Even despite this intermezzo, the friendship between Szentkuthy and Szerb was weathered and trained by daily encounters throughout a decade and a half – in fact they discussed every little detail of life. Szerb was practically the only one to know Szentkuthy’s secret that his mother, a practicing Catholic, was actually Jewish by origin, and thus Szentkuthy himself was also half Jewish. After Hitler’s anti-Jewish laws were passed in Hungary, the writer was terrified that he would also suffer at the hands of the regime, but he never feared that Szerb would betray his family secret. (The fact that Szentkuthy’s wife had assumed the Catholic religion only before their wedding and under Szentkuthy’s influence was a widely known fact and actually represented a far more direct threat.) This long, rich and inspiring friendship was summarised by Szentkuthy in an essay he wrote about Szerb almost two years after the latter’s death. He was fascinated by the literary challenge of describing how Antal Szerb had moved from the ‘pretty blue flowers’ type romanticism of Hölderlin and Jean Paul though the Geistesgeschichte of Gundolf, Dilthey and Cysarz to the Romanticism of the English
which transition process is actually identical with the process of “humanisation” and increasing melancholy in Antal Szerb. This is because the essence of German romanticism is to strive for metaphors as haughty as those of the religious founders and for comprehensive, all-solving mythical ideologies […]; while English romanticism let loose on literature the madness of the individual, the selfish hobby-horses of loneliness, the alienated lunacy of opium-smoking country curates and clandestine private lunatics. The German world is an exulted Olympus […], the English world (and this is the world of the mature Szerb) is one of the inner freedom of the lonely man who cares little about theory or synthesis; a resigned, humorous, eccentric world. This is the world that Chesterton (one of Szerb’s favourites) describes when he lauds the family home, saying that the best thing about home is that it is a place where anyone can live a life as anarchic or fantastic as they please. You are master there – the power of states and churches ceases on your doorstep…

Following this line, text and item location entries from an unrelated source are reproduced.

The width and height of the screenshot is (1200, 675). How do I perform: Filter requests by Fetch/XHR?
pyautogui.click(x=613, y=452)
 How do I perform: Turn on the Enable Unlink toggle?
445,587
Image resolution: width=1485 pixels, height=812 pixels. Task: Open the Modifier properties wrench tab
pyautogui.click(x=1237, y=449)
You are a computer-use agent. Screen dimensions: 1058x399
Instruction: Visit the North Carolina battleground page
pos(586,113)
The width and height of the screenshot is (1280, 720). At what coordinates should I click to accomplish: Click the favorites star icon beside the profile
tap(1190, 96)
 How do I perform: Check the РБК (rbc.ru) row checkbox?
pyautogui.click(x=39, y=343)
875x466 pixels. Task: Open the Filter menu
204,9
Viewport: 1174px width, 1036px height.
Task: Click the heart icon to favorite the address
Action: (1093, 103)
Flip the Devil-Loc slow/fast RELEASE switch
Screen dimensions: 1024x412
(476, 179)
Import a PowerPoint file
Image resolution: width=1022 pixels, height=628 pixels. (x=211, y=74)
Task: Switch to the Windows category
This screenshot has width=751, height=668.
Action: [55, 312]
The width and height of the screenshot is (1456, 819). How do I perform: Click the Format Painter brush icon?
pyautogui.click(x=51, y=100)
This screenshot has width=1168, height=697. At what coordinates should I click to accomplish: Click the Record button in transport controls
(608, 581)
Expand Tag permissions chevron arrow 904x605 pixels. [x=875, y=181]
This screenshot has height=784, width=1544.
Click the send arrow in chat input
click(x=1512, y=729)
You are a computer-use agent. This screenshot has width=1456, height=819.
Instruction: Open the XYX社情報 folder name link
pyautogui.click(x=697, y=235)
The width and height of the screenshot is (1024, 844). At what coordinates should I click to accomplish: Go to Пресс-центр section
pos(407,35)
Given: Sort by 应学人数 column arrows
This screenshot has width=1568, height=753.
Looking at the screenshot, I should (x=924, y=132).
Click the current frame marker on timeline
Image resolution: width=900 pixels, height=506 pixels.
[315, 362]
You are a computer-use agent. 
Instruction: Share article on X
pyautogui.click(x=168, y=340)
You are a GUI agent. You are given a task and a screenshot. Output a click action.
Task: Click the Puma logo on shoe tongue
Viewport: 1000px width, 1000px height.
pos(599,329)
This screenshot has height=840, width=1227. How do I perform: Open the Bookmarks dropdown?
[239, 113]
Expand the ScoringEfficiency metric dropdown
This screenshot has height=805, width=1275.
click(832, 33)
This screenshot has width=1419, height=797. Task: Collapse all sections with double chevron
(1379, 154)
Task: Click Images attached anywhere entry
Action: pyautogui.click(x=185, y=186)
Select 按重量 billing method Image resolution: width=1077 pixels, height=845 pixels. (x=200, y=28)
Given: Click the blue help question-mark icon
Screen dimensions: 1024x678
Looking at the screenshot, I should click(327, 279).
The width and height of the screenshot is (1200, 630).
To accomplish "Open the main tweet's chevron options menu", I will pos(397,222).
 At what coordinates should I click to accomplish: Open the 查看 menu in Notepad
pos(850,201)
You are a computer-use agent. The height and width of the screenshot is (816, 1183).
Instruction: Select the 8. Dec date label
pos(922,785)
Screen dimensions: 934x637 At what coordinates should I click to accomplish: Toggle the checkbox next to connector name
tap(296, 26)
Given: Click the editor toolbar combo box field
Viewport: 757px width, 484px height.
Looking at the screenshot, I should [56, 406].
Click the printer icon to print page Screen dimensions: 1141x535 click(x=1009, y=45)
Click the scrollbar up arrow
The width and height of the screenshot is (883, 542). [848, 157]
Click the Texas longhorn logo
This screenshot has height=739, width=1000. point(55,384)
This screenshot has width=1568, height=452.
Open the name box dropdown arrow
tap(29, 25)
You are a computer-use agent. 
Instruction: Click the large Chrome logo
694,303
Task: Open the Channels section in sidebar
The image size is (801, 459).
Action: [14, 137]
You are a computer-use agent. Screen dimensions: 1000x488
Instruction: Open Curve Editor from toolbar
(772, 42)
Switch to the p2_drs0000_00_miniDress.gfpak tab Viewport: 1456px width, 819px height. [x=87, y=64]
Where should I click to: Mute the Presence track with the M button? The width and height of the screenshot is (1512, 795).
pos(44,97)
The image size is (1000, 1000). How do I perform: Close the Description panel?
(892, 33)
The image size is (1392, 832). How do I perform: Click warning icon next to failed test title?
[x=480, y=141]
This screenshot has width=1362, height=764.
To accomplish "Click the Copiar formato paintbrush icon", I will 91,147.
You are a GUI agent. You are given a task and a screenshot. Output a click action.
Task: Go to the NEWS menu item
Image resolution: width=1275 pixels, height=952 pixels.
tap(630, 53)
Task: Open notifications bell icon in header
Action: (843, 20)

In the same essay he lauds Szerb for being free of a servile admiration for sheer expertise and of professional obscurity – this he considers a very English trait. Szerb, he states, would never use more of his vast erudition than was required by ‘a cultured man with a heart’, thus he desired to be a ‘devoutly gossiping humanist’ rather than a scholar. Thus, in Szentkuthy’s view, Szerb inhabits the kind of world that Powys described in Pleasures of Literature – a world where the main rule is to oust any academic construct and instead immerse yourself in the dark and profound pleasure of reading and admire poetry to the death.
In The Breviary of St. Orpheus, the part entitled Canonised Despair, Szentkuthy impersonates his friend and intellectual mentor in the figure of friar Antonio Serbello. All of the above seems to show that we are not mistaken if we suspect that of the characters in Prae Halbert and his father, an Anglican vicar at Exeter, reflect in their spirituality the English-learnt eclecticism and sense of humour of Szerb; while in the figure of Leville-Touqué we recognise Gábor Halász’s admiration for French raison. Naturally, Szentkuthy’s characters are not as stereotypical as Károly Kerényi’s god figures. Just as he himself was a composite of many persons, Halbert, too, had a dose of German precision about him, just as Leville-Touqué has about him a streak of Latin lightness.